Eu, sr. presidente, não acompanho o digno par nos seus receios das associações secretas, e muito principalmente quando esse segredo nominal se torna do dominio do publico. Eu não tenho medo das sociedades secretas, não tenho medo de reacções ou excessos politicos, emquanto tivermos a uma, emquanto tivermos os parlamentos, emquanto tivermos a imprensa, emquanto estivermos na fruição de todas as garantias da liberdade. O que porém não posso approvar é que essas associações se afastem do caminho constitucional e legal para conseguir os seus fins. Essas associações têem feito grandes serviços á emancipação dos povos nos tempos da oppressão e do absolutismo. Ellas são porém uma contradicção, uma excrecencia, quando se apoiam no segredo e no mysterio, no meio de um povo livre.

Eu, sr. presidente, nunca pertenci a ellas, nem desejo pertencer.

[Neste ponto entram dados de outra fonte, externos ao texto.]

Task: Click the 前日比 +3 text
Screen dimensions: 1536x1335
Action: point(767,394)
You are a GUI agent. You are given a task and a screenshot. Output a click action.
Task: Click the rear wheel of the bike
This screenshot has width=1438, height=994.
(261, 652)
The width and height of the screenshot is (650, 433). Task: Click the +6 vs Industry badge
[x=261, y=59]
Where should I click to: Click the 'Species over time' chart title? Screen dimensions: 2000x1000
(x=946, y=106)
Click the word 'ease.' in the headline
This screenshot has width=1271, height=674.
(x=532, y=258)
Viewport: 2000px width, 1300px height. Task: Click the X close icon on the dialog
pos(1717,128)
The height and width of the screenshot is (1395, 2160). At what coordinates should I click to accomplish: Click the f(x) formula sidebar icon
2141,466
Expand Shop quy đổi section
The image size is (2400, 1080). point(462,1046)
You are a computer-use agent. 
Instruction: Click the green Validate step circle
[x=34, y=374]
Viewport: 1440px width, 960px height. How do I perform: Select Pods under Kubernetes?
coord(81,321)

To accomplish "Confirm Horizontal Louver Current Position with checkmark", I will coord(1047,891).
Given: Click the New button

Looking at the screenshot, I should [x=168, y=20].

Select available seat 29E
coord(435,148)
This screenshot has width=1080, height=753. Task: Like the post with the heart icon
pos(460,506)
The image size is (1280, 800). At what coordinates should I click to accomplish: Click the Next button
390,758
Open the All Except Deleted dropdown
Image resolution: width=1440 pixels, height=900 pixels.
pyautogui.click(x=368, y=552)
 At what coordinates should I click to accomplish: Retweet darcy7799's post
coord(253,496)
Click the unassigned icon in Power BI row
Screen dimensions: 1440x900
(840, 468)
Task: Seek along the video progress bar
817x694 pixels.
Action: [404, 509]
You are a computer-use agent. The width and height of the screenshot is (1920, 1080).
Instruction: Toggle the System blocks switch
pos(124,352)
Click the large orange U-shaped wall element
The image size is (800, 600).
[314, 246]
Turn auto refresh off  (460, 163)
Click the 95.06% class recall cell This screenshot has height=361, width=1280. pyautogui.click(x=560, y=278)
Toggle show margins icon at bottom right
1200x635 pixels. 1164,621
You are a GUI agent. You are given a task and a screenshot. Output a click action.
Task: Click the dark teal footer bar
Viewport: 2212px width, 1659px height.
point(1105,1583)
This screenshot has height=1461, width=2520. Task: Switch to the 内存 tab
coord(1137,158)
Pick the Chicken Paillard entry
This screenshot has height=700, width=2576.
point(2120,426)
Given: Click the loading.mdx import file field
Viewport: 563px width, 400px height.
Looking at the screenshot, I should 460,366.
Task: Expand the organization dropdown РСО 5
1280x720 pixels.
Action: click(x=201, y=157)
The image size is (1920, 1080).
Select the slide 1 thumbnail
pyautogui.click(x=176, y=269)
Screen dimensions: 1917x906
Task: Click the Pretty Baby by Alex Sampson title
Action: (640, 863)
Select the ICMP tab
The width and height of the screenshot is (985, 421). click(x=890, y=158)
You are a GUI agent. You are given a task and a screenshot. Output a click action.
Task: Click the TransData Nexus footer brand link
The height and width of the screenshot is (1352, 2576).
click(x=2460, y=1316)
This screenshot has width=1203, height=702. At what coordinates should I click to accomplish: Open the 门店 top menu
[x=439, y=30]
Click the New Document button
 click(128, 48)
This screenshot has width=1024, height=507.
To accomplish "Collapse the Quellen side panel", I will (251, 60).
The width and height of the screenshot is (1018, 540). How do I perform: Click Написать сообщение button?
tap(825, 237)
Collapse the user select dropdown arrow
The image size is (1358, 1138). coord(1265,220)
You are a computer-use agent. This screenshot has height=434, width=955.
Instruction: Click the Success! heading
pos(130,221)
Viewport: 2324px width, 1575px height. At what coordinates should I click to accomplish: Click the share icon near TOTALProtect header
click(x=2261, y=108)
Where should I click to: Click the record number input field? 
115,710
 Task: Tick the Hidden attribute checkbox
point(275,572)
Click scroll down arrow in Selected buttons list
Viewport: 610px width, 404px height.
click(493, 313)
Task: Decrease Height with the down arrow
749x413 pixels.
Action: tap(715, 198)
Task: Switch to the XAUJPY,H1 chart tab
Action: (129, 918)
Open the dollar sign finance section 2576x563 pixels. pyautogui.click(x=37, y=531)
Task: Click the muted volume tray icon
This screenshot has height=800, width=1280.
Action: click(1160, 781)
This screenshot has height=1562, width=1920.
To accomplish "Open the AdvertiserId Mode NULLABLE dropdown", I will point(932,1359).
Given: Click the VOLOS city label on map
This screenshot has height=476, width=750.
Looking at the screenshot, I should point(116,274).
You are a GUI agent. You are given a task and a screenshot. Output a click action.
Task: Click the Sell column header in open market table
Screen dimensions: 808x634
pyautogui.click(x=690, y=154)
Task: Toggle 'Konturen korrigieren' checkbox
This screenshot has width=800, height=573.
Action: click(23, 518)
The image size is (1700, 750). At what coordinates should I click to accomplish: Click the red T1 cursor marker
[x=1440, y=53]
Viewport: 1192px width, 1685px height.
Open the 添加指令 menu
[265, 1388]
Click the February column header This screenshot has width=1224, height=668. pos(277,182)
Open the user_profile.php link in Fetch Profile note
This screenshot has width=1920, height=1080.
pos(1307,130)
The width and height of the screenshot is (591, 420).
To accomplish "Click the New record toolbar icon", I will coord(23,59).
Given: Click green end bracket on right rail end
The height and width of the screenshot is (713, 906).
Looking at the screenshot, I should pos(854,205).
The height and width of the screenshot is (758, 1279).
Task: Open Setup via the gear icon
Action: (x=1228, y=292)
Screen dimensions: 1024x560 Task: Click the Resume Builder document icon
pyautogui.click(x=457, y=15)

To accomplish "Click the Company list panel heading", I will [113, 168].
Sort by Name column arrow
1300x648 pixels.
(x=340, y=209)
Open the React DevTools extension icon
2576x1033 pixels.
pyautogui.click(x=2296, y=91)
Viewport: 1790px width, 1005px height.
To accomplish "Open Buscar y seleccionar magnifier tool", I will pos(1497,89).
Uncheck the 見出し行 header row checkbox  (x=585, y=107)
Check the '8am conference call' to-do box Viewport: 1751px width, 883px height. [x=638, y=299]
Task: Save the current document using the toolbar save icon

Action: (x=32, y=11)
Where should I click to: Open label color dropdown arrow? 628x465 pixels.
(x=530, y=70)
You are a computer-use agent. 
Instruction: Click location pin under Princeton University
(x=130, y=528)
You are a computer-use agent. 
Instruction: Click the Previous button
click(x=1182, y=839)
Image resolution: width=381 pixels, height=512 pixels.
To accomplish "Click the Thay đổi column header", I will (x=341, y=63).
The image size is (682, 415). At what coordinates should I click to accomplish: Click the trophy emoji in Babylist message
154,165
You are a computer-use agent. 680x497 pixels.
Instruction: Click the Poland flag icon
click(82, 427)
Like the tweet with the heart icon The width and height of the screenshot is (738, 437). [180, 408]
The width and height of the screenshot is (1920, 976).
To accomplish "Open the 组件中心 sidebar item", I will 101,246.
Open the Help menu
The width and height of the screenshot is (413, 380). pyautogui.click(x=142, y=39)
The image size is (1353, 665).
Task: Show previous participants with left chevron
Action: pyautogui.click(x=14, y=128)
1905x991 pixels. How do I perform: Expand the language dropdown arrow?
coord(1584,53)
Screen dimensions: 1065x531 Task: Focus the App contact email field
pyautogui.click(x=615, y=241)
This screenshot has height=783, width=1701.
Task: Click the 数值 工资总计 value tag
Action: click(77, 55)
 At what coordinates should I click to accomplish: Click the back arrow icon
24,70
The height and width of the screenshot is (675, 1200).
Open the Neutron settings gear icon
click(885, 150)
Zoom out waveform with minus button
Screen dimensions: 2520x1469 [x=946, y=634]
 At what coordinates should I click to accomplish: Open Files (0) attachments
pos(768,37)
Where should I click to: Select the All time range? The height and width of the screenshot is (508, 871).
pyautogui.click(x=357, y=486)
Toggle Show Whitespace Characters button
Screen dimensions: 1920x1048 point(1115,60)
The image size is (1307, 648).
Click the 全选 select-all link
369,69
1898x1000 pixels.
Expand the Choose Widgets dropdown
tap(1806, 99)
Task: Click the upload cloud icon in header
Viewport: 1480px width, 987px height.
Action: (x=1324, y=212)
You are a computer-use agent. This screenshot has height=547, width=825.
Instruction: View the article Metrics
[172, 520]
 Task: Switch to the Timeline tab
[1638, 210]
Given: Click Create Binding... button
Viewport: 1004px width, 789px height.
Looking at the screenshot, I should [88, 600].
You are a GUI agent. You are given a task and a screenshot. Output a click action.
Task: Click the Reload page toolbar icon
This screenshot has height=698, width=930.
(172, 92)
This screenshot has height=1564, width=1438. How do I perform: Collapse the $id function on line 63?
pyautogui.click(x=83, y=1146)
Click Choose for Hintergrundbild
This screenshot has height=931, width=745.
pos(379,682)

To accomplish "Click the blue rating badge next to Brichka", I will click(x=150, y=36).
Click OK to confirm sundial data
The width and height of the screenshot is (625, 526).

Mas se um dia voltasse o despotismo á nossa boa terra, o que Deus afaste, eu folgaria de ser dos primeiros a inscrever-me nos seus registos. Se o governo tem sido tolerante para com ellas, não o crimino por isso. O que lamento é que sejam trazidas para esta casa, quando umas são inofensivas, e inuteis, quando outras devem estar abaixo da discussão. E por iguaes rasões que não julgo conveniente trazer tambem para esta camara 'a imprensa periodica, e discuti-la aqui. Façamos e discutamos aqui boas leis para o paiz. E ás questões e aggressões da imprensa responda-se pela mesma imprensa, já que a temos livre, e não confundamos os campos que têem regras e combatentes diversos.

Estabelecidos estes principios, sr. presidente, e pondo de parte toda a idéa de opposição ou censura, pergunto ao governo se deu as providencias necessarias, como supponho que daria, para que a ordem publica não fosse alterada, e se tem a força sufficiente para reprimir quaesquer attentados contra ella.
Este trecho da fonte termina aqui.